I am wondering if some might resist suggestions about the links
of the Sadduccees with the Essene/DSS community because of 
common views about the Sadducees expressed in the New
Testament.

In the New Testament we get the "disctinct image" (as opposed, perhaps
to a "clear picture" which would suggest "reality") that the Pharisees
opposed the Sadduccees, and both the Pharisees and the Sadducees
opposed everyone.  And it certainly is more convenient to think these 
tendencies reflect all time periods (what I call the "unitary
viewpoint").

But when one reads Josephus, you hear about Herod wiping out the
Sanhedrin and installing NEW priests of the Sadducees, including
the Egyptian Boethius who is so WELL identified with the New Testament's
view of Sadducees that it makes one wonder why was he arguing so
strenuously IF the Sadducees were ALREADY following these views?
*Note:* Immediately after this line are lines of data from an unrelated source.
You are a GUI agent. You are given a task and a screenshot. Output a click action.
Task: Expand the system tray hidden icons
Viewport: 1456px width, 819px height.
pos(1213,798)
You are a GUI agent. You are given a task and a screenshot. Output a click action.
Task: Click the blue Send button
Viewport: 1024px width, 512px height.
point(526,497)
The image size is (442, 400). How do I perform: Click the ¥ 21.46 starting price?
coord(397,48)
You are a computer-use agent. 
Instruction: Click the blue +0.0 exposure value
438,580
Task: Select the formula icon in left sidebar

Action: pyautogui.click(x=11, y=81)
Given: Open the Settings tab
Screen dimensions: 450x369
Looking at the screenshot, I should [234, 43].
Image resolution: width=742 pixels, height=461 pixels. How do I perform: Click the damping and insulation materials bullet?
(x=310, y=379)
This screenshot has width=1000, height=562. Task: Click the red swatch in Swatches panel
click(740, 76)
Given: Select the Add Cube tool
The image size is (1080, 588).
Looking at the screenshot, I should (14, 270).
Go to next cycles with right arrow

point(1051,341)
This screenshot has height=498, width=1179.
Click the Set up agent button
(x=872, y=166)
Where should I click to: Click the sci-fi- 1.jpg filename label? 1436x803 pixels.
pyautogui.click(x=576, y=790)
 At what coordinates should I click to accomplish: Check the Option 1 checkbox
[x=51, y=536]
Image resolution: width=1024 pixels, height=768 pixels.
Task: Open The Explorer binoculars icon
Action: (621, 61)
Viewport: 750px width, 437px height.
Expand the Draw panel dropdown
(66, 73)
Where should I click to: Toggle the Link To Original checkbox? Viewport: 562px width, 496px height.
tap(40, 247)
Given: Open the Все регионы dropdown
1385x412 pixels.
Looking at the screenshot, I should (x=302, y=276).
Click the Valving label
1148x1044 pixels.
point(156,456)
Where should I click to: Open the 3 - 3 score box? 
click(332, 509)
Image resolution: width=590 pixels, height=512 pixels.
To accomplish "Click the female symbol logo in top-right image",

And then, a slghtly differenet time, there is a partnership between an
Essene
and a Pharisee to resist authorities.  And this alliance, and presumably
the
major players making the alliance possible, are smashed as well.  After
this time, there seems to be LITTLE in agreement between the Essenes
and the Pharisees.

So I'm wondering what kind of academic treatment there might be on the
EVOLUTION of the Sadducees and the Pharisees from groups that
USED to be strongly affiliated with the Hasidim/Maccabee matrix, to
groups
that (while keeping the same organizational names that the New Testament
and Josephus would later use) have very little in common with the
interests
of the Essene/DSS/"Doers of Torah"/"Doers of War" matrix?  Certainly
war, mass executions, and the fear of further reprisals would go a long
way
to change the complexion of each group, and it would certainly provide
more
"DEPTH" to the analysis of what tends to be a FLAT treatment of the
history
of these groups.

Courtesy of Josephus, we seem to have LOTS of hints and clues about the
gradual shifts of sects/groups that all came out of the victorious
Maccabeean
"stew" at one time or another.  And yet by the New Testament times this
stew
has separated out into completely new and conflicting alliances.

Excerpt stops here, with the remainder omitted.